Resumo:
High-voltage circuit breakers are critical components in the operation and protection
of electrical power systems, ensuring the safe performance of the grid. The integrity of
their auxiliary circuits, particularly the opening and closing coils, is essential for reliable
equipment operation. Failures in these components — such as material wear, triggering
faults, internal short circuits, or variations in energization time — can compromise
breaker performance, resulting in unsuccessful current interruption, unintended tripping,
or system unavailability. This work proposes a diagnostic method based on serial Fuzzy
Inference Systems to evaluate the integrity of these components by calculating a Risk
Degree from the analysis of coil current signals in an SF6 circuit breaker, without the
need to interrupt equipment operation.
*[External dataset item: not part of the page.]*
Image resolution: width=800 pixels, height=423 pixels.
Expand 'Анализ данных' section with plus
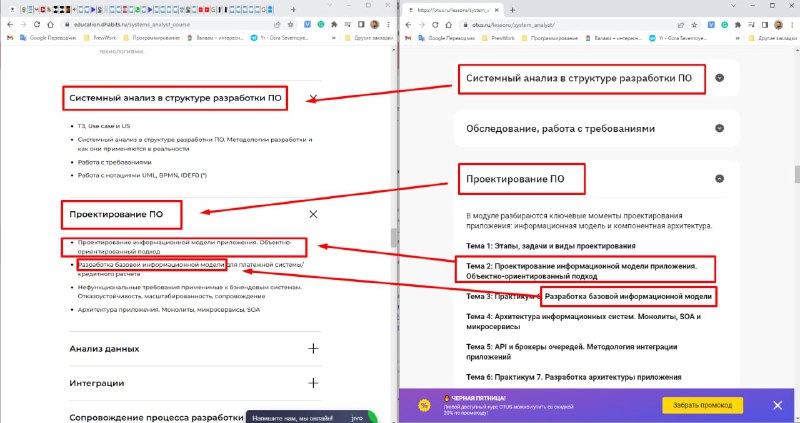click(313, 349)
The results demonstrated classification behavior
consistent with expectations, with variations in the Risk Degree associated with the accumulation
or reduction of the Recurrence Factor. Differences in the quantity and diversity
of samples affected the stability of the classifications: HD4-model breakers showed greater
exploration in the variation of classification intervals, while AP3-model breakers revealed
higher magnitude and lower diversity of values. The analysis of fault signals was not suitable
for preventive calibration, reinforcing the importance of pre-fault data. Future work
should focus on expanding the number of samples in both controlled and field environments,
as well as integrating other operational variables to increase the robustness and
applicability of the model to more complex electrical systems. Despite these limitations,
the proposed method contributes to the modernization of diagnostics in power systems,
promoting greater availability and reducing operational costs.